Editorial: College’s drug testing proves well-intended but impractical

Would you want to take a drug test just to go to classes?

That’s the newest policy at Linn State Technical College in Missouri, which has mandated that all incoming freshmen, as well as returning students who have taken off a semester or more, submit urine samples for drug testing.

This move is misguided, although probably well-intended. Testing anyone for drugs without a safety reason or suspicion of use is something we cannot endorse.

Vanessa Ko wrote that the move is “considered unprecedented for a public college” in Time Magazine’s Sept. 9 issue.

The institution has defended itself by arguing that because it is a technical college and a large number of the students will be dealing with heavy equipment, it is merely reflecting workplace standards in its own policies.

That is a reasonable argument to make, except for one small problem: the school is mandating that all students take a drug test, regardless of whether or not the students actually deal with equipment or not.

This strikes us as a situation where good intentions have gone too far and, unfortunately, this policy could set a negative precedent for what public institutions can and cannot demand of their students.

The Lariat is not advocating for drug usage under any circumstances, but the policy is misguided in that it takes the focus off the real danger, which is that students will use narcotics and then also use heavy equipment and machinery.

There’s a simple enough fix to this problem: make drug testing mandatory for those who wish to work with equipment.

This brings the focus back to the actual issue and allows for the administration of Linn State Technical College to focus on what really matters in this context, which is keeping students safe.

The idea that you need to test every incoming freshman for drug usage before it can come to school is ludicrous. Not only is it not cost effective, but it opens up nothing but problems for the rest of the students at the school and even the administration implementing the policy.

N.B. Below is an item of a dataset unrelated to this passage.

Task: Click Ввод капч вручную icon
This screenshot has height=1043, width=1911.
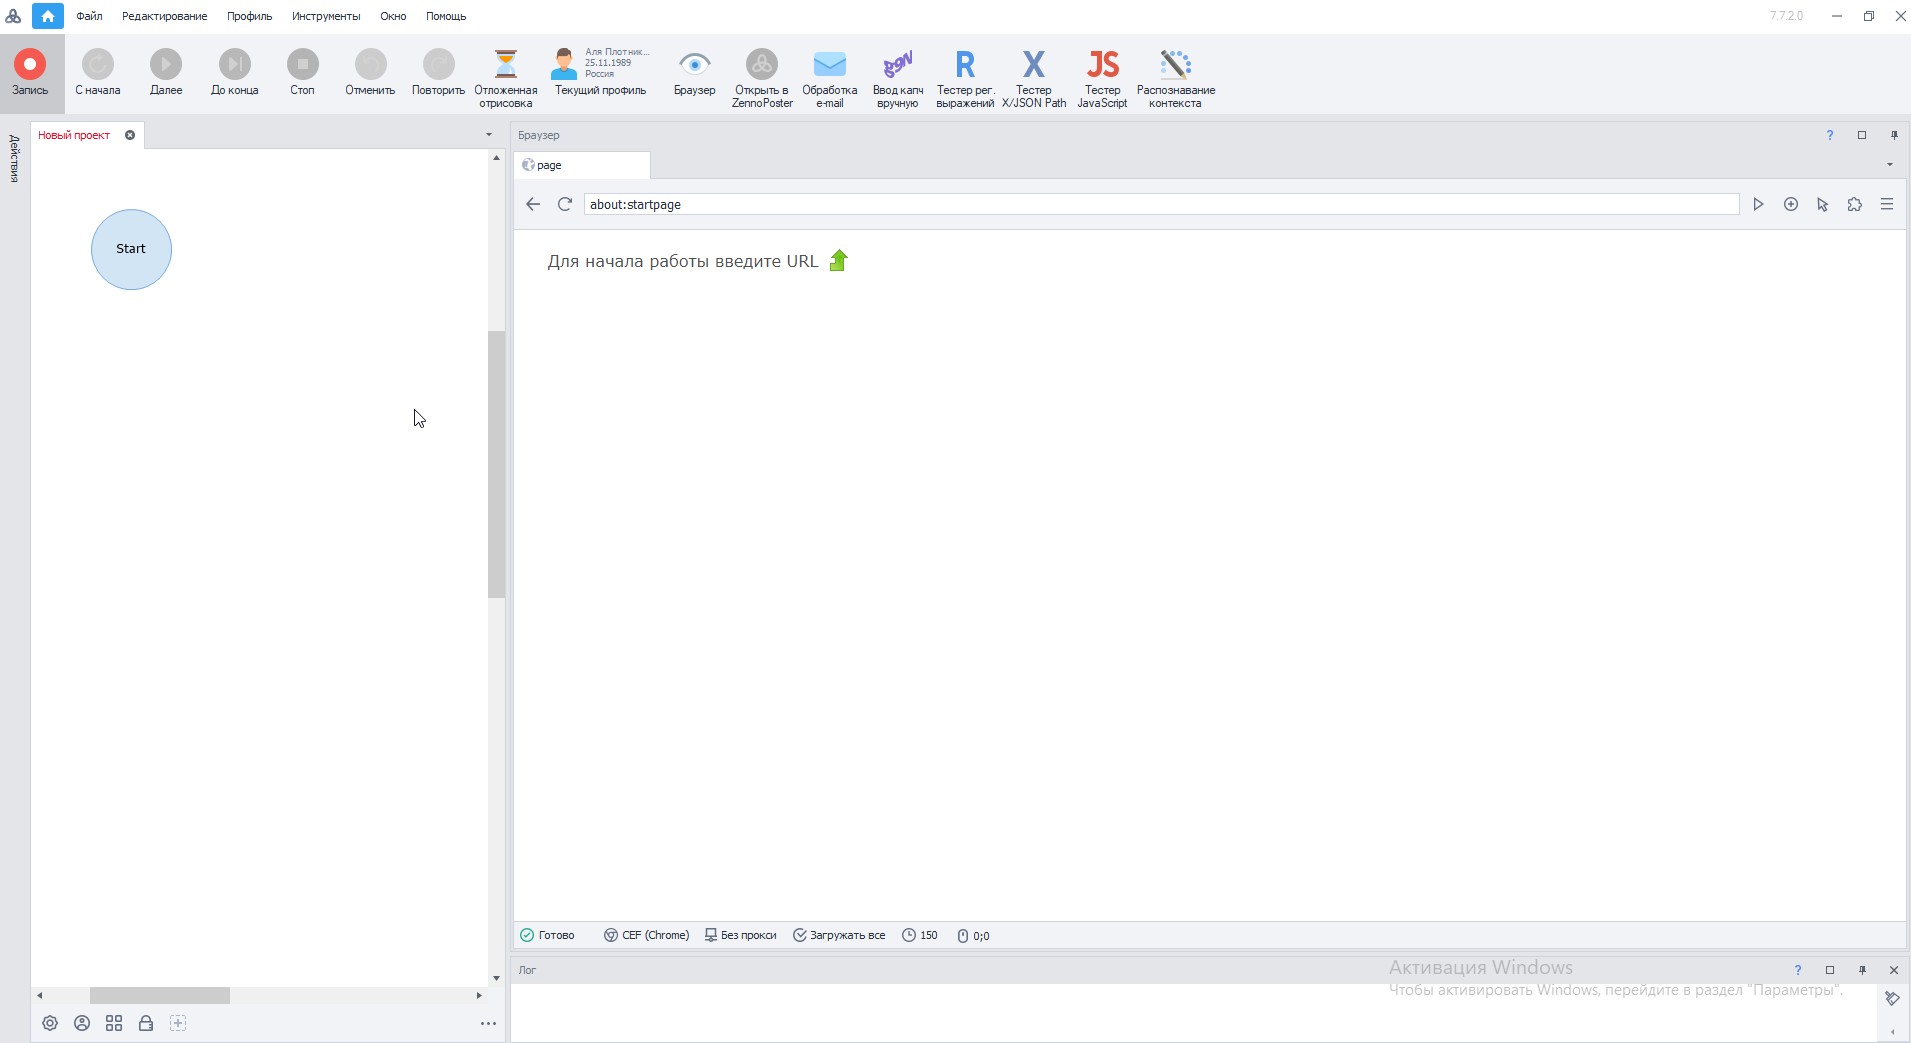Action: [897, 77]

If someone really wanted to continue using drugs, won’t they just go to another school or wait until after they’ve taken their incoming drug test?

This puts Linn State in a double bind – it can either continue testing students throughout their time at the college or they can accept that students will simply pass the first test and then continue to engage in harmful activities.

The problem at this point isn’t so much that it might catch some students using drugs but more that it places an unfair burden on students who aren’t using drugs and the taxpayers in the state.

Should taxpayers be expected to repeatedly pay for the drug testing of students, despite the fact that no evidence suggests these students are actually engaging in drug usage?

To mandate drug testing for students dealing with dangerous equipment or even athletes is one thing.

To demand that all students and taxpayers pay (at least indirectly) for drug testing for all students is an unnecessary cost placed on students who have done nothing to deserve it.

We would encourage Linn State and all other schools considering adopting such a policy to take a more moderated approach. That would ensure the focus is actually on student safety, not creating artificial costs for students and taxpayers that may not deserve to pay it.